#### THE RECORDS

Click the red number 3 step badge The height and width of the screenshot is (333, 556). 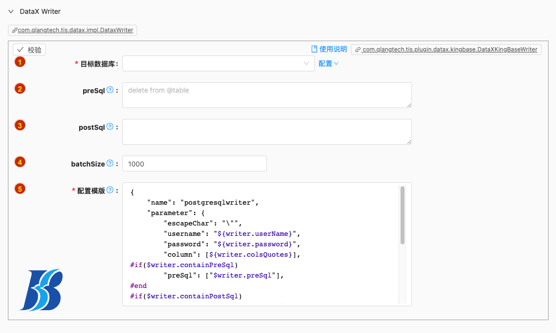coord(19,125)
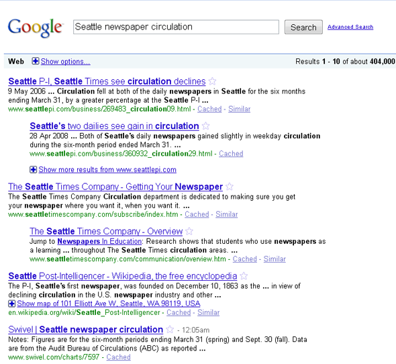Expand Show options plus icon
The width and height of the screenshot is (396, 364).
pyautogui.click(x=36, y=61)
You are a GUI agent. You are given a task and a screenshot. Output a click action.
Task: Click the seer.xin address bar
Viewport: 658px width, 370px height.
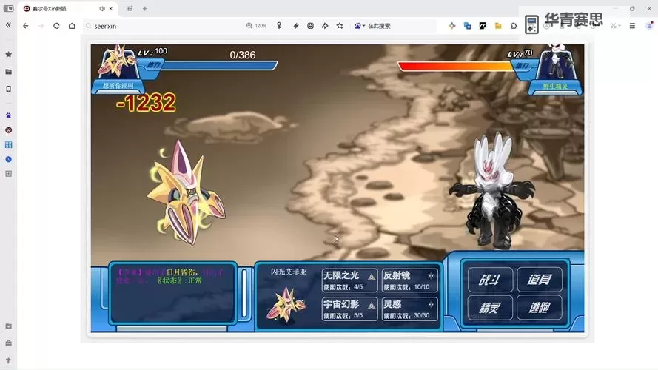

#### PROBLEM STATEMENT
Quote, without alteration, the lines running from the line containing "Task: Click the seer.xin address bar" to the last line of the entries, and include no pictures.

#### COMPLETED EXERCISE
Task: Click the seer.xin address bar
Viewport: 658px width, 370px height.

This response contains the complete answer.